Fake inflation programs on TikTok
A typical loan ad on the platform opens with a message that reads “2022 US Government Inflation Schedule” over a video showing the US Capitol.
A voiceover in broken English will say that the “program” is set up to help Americans get a loan, even if they have bad credit, and that they can get up to $500,000 by filling out a form, according to National World News.
Viewers clicking the link will be asked to enter their personal information, including full name, full address, full bank details, and social security numbers. The link often leads to a website called “Lavish Finances”.

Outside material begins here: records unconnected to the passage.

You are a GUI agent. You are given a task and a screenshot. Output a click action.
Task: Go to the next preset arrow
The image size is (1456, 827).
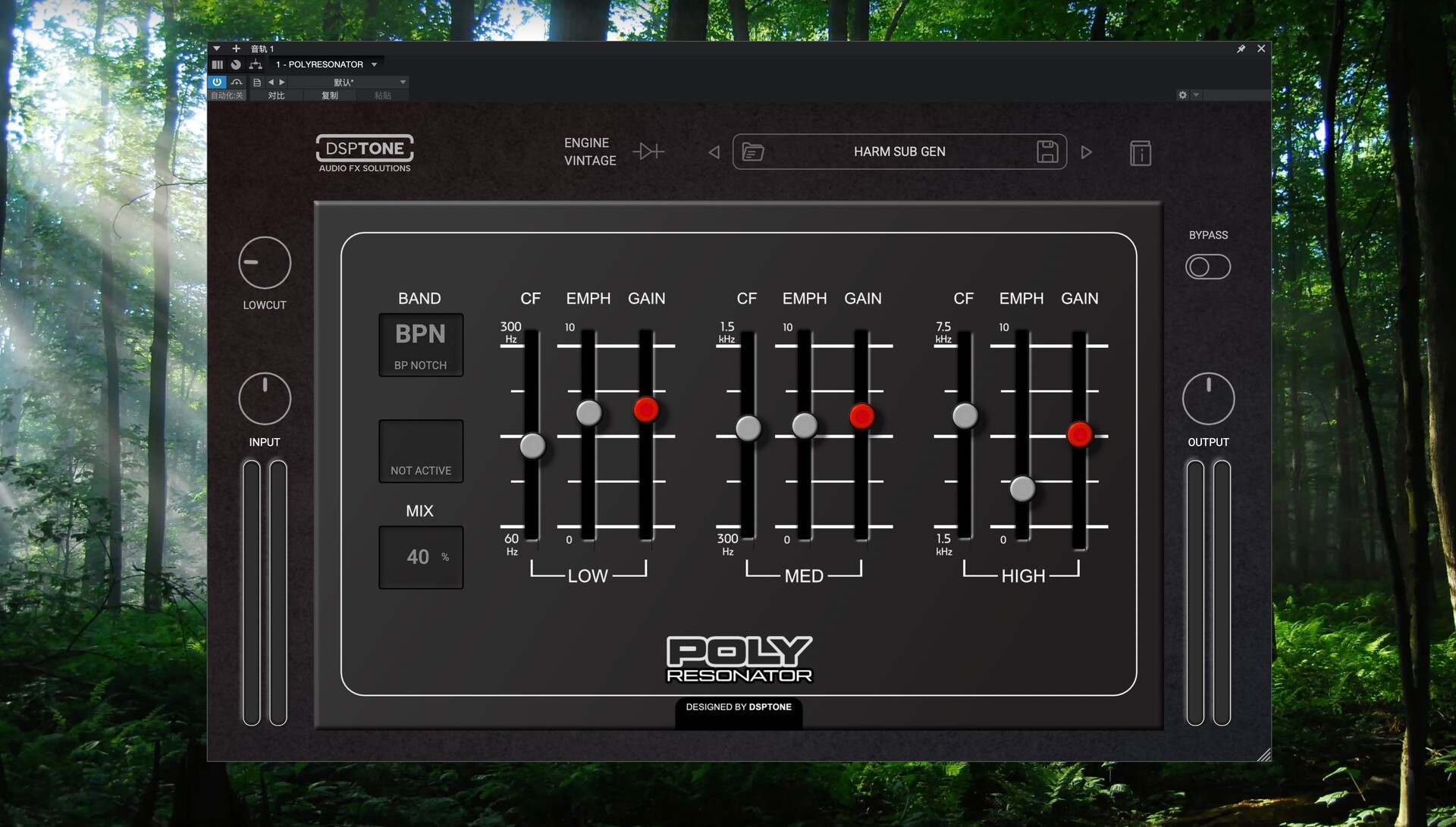point(1086,152)
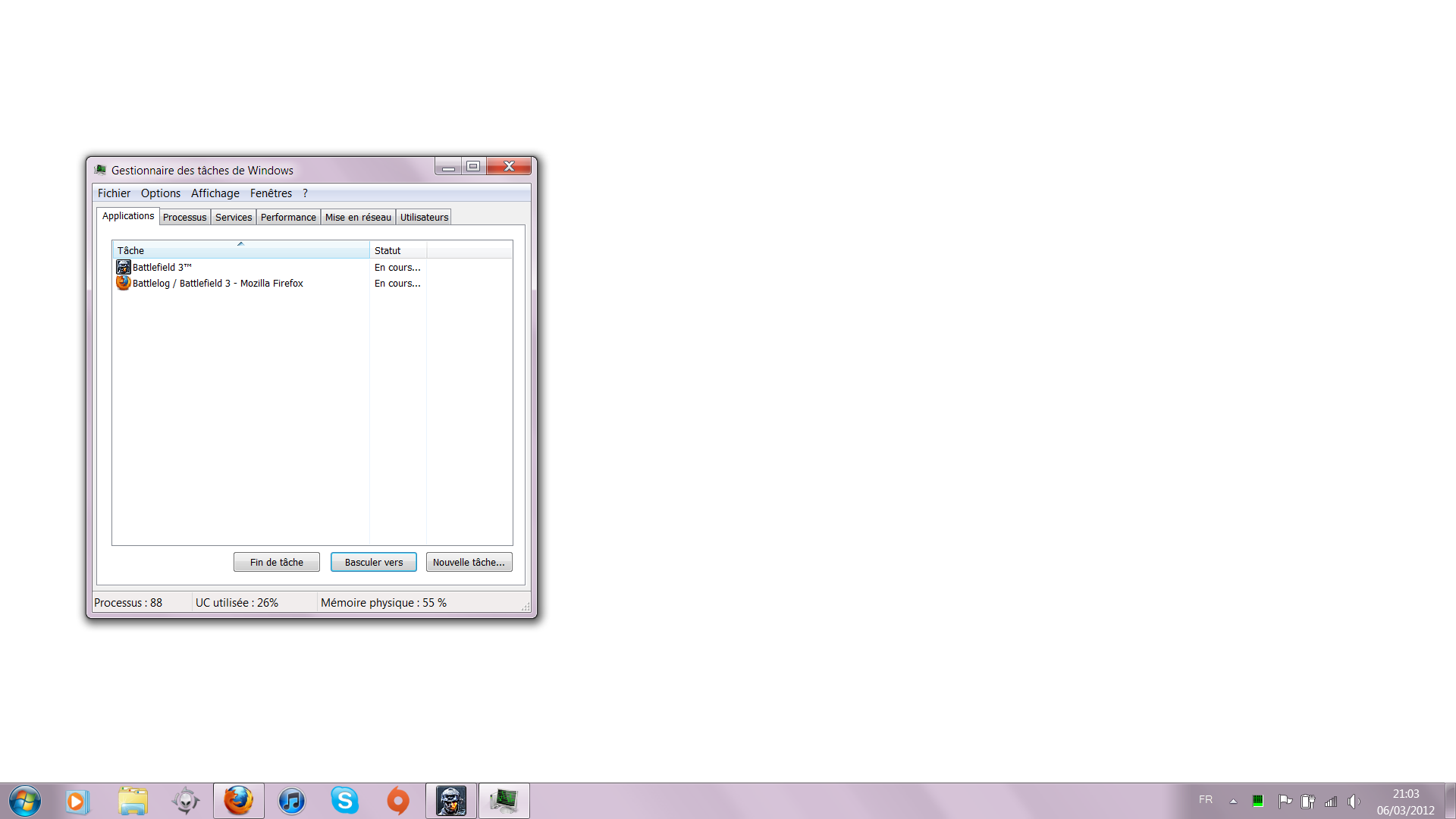Open Windows Explorer folder icon
The height and width of the screenshot is (819, 1456).
pos(133,801)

If a viewer completes the form, Lavish Finance will inform them that their information is passed on to lenders, who can respond with loan offers with annual interest rates of up to 35.99% over a four-year term.
Once an applicant has taken out a loan under the website’s maximum terms, such as $50,000 repaid at 35.99% APR over four years, they must repay over $137,000.
Breyald said the loans advertised by the website and other lending sites are not there to help consumers but to mislead them. He added that the APR of 35.99% is much higher than the highest bank-approved credit card loans.
Barlett Naylor, a financial policy advocate, said ads in TikTok videos violate Federal Trade Commission rules on misleading advertising.
Naylor said viewers should be careful when clicking on links, especially if the ads imply they are from a government program, as there is a huge possibility that it is a scam. He added that people should stay away from TikTok ads.
The New York Post reported that TikTok took down some of the videos for violating the platform’s advertising policies, prohibiting misleading and misleading behavior.